◆ Exercise instructions:
Directions for the data below: repeat exactly the lines from the one with "This screenshot has width=325, height=262." through the one with "The height and width of the screenshot is (1017, 1166).", both included, and omit all pictures.

# # # #

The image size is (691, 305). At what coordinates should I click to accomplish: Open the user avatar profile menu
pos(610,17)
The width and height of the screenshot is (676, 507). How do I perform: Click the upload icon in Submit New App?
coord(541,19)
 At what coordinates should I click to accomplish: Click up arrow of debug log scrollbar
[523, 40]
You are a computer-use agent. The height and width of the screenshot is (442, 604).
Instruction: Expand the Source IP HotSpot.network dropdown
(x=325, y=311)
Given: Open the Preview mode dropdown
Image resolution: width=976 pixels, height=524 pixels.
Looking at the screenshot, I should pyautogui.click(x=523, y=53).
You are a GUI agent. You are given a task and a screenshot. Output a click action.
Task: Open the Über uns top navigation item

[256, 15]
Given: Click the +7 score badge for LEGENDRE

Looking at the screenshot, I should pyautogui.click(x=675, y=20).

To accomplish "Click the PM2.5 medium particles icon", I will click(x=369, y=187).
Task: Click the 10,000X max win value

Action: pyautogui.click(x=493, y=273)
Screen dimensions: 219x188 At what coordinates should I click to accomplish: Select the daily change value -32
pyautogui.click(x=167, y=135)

# # # #

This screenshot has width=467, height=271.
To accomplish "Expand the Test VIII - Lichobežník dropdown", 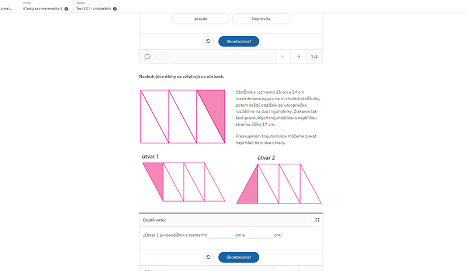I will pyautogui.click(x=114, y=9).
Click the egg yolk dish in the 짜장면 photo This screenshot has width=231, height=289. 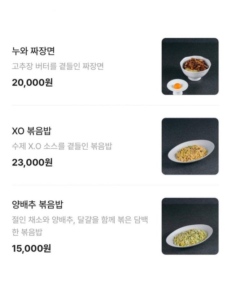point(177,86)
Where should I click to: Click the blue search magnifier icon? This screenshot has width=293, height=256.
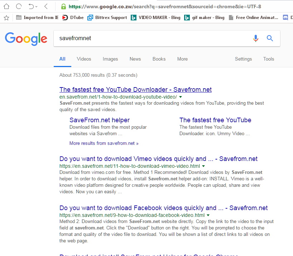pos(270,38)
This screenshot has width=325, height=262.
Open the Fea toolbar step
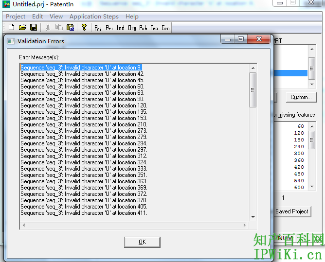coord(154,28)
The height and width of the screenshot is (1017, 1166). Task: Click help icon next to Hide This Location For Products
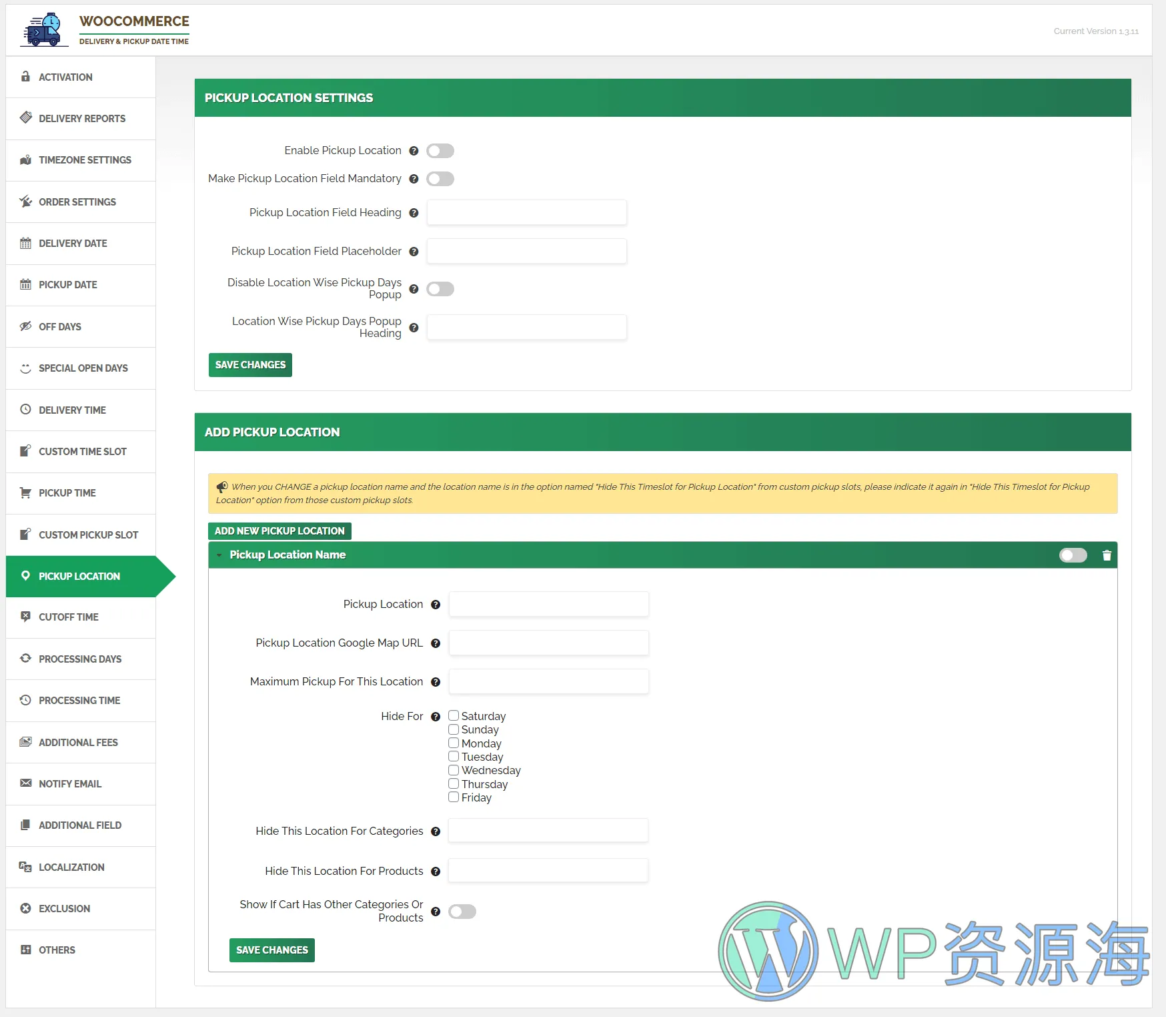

# # # #

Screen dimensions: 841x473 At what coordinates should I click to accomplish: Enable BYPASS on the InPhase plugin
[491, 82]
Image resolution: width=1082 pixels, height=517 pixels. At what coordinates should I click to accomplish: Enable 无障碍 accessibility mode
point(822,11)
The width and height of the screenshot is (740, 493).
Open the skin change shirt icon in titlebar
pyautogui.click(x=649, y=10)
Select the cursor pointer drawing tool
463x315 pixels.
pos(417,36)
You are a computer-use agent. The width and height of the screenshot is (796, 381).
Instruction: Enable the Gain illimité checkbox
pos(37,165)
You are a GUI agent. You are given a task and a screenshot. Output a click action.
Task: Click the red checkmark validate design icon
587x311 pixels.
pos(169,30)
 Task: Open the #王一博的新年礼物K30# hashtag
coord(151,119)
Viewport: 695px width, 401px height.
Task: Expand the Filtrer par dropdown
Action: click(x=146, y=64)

# # # #

◆ Answer to the exercise:
This screenshot has width=325, height=262.
Open the Fea toolbar step
coord(154,28)
The height and width of the screenshot is (1017, 1166). Task: Click help icon next to Hide This Location For Products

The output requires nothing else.